All RT or AI mostly exposes is whomever will reach the limits of their memory system first before the others do which isn't interesting so all the best wishes for consoles banking on something like HBM becoming mainstream/widespread at semi-reasonable prices ...
I mean, it may not appear to be a big customization, but I think It's a pretty significant tweak.
If XSX had dual issue support combined with sparsity, it too would be close to 300TOPS and be able to run these ML upscaling models. These customizations alone set 5Pro apart from XSX. Let alone the RT silicon differences.
I think it's a big get. If MS could release today a ML model on XSX today I'm sure they would have by now.
The question is whether the compute is the bottleneck here for XSX, and I think it is; bandwidth is equal to 5Pro, so the only reason there isn't a model, is likely that it cannot compute it in 2ms or less.

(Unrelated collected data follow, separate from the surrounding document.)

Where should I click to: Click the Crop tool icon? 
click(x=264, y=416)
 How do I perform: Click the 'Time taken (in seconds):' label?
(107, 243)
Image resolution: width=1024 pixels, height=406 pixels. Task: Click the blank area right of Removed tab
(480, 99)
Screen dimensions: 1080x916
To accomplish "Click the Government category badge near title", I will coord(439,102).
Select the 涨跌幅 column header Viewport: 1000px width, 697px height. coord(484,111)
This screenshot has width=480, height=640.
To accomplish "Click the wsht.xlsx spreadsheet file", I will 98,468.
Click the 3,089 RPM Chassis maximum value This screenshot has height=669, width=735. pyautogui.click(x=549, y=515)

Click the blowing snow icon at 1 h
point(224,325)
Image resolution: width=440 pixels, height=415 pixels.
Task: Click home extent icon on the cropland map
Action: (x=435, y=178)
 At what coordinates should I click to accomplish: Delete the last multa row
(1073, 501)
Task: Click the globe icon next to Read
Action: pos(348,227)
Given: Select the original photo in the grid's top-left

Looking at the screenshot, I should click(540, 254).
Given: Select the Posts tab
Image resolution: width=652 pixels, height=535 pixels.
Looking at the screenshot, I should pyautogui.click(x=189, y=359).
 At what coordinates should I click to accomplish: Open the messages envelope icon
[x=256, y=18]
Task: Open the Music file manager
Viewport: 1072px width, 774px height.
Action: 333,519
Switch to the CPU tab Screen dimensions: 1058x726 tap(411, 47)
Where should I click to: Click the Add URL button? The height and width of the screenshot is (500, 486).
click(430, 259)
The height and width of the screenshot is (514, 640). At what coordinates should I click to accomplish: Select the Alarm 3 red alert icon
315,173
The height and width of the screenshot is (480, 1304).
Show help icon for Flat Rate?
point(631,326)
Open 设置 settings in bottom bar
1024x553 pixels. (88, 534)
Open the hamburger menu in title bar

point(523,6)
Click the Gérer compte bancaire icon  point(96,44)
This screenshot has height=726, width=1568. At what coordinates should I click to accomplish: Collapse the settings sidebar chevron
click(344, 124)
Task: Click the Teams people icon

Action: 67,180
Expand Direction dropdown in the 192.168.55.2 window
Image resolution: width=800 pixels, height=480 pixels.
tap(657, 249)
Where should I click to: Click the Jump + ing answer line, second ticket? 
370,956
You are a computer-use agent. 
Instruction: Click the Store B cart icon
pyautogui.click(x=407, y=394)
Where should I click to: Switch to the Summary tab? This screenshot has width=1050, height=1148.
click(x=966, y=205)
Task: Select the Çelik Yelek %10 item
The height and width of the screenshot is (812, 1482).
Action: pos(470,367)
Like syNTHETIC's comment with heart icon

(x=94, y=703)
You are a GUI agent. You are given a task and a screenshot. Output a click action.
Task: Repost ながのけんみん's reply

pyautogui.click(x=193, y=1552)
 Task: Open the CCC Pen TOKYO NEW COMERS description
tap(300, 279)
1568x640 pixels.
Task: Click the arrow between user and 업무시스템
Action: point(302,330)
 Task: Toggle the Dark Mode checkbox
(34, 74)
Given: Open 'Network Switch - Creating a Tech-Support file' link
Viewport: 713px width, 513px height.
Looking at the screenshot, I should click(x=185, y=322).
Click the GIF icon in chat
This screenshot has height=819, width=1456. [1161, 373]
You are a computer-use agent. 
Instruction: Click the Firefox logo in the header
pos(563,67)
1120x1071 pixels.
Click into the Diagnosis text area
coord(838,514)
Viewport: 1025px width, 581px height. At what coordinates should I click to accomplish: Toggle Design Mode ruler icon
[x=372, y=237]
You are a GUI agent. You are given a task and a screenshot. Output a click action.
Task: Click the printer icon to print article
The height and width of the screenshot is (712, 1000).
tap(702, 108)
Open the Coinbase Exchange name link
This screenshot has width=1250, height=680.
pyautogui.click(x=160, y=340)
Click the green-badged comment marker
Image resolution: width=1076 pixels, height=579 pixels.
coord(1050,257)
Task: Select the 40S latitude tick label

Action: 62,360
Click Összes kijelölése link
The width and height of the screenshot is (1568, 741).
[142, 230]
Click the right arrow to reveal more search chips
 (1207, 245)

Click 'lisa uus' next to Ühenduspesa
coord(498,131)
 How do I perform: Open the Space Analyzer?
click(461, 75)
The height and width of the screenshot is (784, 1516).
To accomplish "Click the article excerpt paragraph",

RDNA3.5 got plenty others ML improvements than sparse and dual issue. GPU L0 and L1 caches are also a lot better than XSX (that were already worse than PS5). And don't forget that you get some additionnal memory contention on that bandwidth when using CPU extensively on XSX, and CPU is now been pushed at 60fps in those latest games. Also If I am not mistaken XSX has not native int-8 instructions that were only added in RDNA4.
So yes that means ML performance on XSX is a long long way off.
XSX has native hardware level INT8 and INT4. But no one knows what and when it will be used...
Series consoles all support DP4A and has since full RDNA2, so int-8 native is supported.
I'm still not understanding this bit you keep bringing up about L0 and L1 being worse on XSX?
L0 is built into every Dual CU. Each Dual CU should have it's own L0
L1 is shared, but I haven't found any information at all anywhere on the size of that L1.
atpkinesin
Newcomer
As far as I understand it, arent tensor cores part of nvidia SMs? This is my own non-expert, possibly incorrect, out of domain understanding, but I think stuff like FlashAttention works so well because its designed so that tensor cores make use of the incredibly fast local shared memory of the SMs. So, could there be an advantage to being a part of the CU?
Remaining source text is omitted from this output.